Medications That Increase Fall Risk
Several common drug classes prescribed to older adults raise the odds of falling. Antidepressants carry the strongest association, increasing fall risk by about 68% compared to non-use. Antipsychotic medications raise risk by roughly 59%, and benzodiazepines (commonly prescribed for anxiety or sleep) by about 57%. Sedatives and sleep aids increase risk by nearly 50%. Even blood pressure medications and anti-inflammatory painkillers show a modest but measurable increase.
The mechanisms vary by drug. Some cause drowsiness or confusion. Others trigger drops in blood pressure when standing up, producing dizziness at exactly the wrong moment. One class deserves special attention: SSRIs, a widely prescribed type of antidepressant, have been linked to a 3.9% reduction in bone mineral density at the hip.

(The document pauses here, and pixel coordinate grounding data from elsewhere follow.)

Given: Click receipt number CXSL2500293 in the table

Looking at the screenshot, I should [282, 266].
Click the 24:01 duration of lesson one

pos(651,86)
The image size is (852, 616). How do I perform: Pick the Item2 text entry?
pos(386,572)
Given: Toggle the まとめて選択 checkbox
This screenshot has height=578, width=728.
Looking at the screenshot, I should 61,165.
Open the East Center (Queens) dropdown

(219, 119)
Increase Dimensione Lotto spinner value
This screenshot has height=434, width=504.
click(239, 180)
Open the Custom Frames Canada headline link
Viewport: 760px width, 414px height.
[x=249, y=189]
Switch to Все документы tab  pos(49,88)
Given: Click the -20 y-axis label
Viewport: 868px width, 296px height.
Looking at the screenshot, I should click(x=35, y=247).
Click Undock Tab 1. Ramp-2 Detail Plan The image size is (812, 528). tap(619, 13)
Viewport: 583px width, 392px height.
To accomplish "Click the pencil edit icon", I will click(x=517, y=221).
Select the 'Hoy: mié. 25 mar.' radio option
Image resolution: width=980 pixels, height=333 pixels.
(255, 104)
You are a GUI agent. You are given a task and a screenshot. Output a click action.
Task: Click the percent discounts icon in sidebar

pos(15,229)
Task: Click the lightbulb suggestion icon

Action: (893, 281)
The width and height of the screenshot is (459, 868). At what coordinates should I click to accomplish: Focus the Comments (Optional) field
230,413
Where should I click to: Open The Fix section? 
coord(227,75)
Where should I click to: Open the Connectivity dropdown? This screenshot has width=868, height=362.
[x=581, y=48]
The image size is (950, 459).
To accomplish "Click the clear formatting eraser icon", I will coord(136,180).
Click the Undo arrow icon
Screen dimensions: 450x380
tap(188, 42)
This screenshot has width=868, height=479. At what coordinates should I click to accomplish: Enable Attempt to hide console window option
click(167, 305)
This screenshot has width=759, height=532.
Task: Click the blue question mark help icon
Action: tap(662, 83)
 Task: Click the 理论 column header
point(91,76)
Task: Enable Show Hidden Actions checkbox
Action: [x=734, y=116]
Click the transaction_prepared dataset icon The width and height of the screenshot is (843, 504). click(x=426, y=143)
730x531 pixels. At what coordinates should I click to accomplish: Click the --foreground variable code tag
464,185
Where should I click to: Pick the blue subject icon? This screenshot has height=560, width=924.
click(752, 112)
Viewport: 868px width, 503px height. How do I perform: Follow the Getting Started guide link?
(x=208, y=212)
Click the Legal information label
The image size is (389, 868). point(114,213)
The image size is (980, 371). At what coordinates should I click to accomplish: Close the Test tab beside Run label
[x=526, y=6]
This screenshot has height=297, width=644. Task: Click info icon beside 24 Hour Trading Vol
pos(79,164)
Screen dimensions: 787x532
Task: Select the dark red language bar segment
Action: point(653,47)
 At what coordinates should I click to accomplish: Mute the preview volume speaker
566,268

So these drugs don’t just make falls more likely; they may also make the bones less able to survive them.
Vitamin D and the Nutrition Connection
Vitamin D plays a central role in keeping bones dense because it regulates how the body absorbs and uses calcium. But its importance for older adults goes beyond bone. Vitamin D also supports muscle function, balance, and cognitive sharpness, all of which affect fall risk. Supplementation has been shown to reduce both falls and fractures in elderly patients. Many older adults are deficient, particularly those who spend limited time outdoors or live in northern latitudes, and those with the lowest levels face worse outcomes if they do fracture a hip.
Household Hazards That Trigger Falls
Most hip fractures in older adults result from low-energy falls, the kind that happen at home during routine activities. The National Institute on Aging identifies several common culprits: loose throw rugs and area rugs that slide underfoot, electrical cords crossing walking paths, clutter on floors and stairs (books, shoes, clothing), and slippery tile or hardwood surfaces without non-slip strips. These hazards are easy to overlook but straightforward to fix, and removing them is one of the most effective ways to prevent a fracture.
Why Hip Fractures Are So Dangerous
A hip fracture isn’t just a broken bone. For older adults, it often triggers a cascade of complications that can be life-threatening. The overall one-year mortality rate is about 21%, but the risk climbs sharply with age. For people in their 60s, one-year mortality after a hip fracture is around 2%. By ages 80 to 89, it rises to nearly 23%, and for those 90 and older, it reaches 28%.
The danger comes less from the fracture itself than from what follows. Surgery and extended immobility increase the risk of blood clots, pneumonia, and pressure sores. Many patients never regain their previous level of mobility or independence. The forced inactivity accelerates the muscle loss and bone thinning that caused the fracture in the first place, creating a vicious cycle that can be difficult to escape.